(Stored items)
────────────────────────────────────────

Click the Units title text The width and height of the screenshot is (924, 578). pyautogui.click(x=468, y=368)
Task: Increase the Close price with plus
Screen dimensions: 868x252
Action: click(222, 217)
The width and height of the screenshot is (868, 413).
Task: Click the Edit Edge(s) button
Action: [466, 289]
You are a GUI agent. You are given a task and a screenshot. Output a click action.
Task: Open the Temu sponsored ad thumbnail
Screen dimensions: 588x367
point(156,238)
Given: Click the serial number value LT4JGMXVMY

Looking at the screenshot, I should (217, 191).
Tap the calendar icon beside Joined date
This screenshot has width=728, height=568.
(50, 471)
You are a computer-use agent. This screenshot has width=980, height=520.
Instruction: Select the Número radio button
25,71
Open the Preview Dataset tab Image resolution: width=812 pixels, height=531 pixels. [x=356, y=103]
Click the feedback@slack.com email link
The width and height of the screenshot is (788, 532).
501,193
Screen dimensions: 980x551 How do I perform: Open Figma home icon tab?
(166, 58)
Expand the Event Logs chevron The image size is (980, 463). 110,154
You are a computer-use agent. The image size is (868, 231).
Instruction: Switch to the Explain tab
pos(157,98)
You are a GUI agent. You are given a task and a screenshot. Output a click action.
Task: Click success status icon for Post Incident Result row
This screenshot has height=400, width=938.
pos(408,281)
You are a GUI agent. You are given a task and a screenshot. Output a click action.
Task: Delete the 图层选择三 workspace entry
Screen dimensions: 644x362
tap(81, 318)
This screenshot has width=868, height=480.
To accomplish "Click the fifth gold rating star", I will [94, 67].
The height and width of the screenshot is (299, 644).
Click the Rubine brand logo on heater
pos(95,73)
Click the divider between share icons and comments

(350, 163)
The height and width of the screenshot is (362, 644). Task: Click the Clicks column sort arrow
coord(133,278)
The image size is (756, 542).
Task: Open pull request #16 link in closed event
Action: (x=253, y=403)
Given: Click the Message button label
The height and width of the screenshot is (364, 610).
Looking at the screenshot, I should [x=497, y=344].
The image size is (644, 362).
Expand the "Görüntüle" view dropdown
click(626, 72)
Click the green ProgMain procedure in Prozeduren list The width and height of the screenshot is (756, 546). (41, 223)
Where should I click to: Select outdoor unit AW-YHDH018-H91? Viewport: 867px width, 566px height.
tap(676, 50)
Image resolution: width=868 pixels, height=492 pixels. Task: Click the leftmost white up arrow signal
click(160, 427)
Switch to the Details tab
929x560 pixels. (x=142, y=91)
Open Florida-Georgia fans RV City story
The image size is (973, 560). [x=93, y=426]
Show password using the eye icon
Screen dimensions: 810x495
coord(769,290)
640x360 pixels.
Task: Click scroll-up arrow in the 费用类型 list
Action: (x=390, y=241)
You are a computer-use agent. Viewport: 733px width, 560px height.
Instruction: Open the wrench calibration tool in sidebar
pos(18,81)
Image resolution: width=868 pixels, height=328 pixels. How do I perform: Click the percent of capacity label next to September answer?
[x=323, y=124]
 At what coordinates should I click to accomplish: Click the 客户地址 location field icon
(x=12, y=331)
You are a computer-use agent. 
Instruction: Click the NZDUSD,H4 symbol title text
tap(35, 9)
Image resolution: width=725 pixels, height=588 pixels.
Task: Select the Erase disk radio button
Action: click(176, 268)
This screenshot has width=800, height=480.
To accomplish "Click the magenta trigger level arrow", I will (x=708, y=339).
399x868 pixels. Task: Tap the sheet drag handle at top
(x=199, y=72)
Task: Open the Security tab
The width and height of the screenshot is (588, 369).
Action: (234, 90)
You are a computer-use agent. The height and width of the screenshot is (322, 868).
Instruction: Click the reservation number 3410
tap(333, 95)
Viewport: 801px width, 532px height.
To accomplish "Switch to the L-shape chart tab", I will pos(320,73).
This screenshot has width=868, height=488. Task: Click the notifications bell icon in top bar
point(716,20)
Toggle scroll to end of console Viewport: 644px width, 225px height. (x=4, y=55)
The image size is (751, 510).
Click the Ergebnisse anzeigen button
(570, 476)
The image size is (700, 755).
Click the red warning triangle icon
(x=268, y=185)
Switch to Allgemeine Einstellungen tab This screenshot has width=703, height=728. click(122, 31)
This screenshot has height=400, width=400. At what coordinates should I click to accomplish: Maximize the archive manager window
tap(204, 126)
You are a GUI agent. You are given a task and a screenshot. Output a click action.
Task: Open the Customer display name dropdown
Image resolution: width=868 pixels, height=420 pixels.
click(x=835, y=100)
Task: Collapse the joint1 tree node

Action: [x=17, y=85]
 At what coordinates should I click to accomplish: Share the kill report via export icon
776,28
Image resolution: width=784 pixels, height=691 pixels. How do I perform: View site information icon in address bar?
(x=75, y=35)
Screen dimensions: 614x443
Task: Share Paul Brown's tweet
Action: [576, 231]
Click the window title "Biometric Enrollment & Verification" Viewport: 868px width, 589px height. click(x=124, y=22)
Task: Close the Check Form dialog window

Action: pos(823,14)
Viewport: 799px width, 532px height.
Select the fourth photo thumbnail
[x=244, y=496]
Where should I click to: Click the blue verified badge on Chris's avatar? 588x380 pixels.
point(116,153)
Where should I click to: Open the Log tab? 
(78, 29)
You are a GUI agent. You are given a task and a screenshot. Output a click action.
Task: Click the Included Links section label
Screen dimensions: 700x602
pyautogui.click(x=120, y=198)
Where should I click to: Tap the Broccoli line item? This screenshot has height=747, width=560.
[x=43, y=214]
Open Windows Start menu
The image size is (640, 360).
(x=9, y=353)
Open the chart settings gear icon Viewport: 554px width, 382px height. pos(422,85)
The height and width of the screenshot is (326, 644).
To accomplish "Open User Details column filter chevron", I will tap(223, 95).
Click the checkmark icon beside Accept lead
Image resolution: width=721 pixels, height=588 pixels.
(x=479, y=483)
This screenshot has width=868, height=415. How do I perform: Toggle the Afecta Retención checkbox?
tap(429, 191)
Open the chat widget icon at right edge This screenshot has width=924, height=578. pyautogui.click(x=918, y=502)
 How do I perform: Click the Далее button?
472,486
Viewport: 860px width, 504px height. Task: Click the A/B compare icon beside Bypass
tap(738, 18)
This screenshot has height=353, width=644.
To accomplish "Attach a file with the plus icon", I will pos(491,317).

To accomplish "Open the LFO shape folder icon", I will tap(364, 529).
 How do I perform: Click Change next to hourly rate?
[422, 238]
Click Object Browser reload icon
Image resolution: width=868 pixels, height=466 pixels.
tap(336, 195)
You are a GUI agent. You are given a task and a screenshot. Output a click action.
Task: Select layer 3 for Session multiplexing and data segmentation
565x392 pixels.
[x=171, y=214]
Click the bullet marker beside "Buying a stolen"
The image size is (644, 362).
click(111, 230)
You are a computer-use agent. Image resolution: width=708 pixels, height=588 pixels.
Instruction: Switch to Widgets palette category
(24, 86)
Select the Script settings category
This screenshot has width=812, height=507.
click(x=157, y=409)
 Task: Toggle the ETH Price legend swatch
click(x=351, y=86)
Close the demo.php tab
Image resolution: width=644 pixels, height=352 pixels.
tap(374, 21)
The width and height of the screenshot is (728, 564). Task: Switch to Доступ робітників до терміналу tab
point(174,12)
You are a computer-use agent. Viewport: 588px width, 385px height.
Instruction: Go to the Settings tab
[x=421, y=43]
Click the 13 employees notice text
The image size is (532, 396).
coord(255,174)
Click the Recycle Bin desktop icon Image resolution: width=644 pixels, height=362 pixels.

────────────────────────────────────────

Look for the string "with" in the data above and return every line that has it.

Task: Increase the Close price with plus
To accomplish "Attach a file with the plus icon", I will pos(491,317).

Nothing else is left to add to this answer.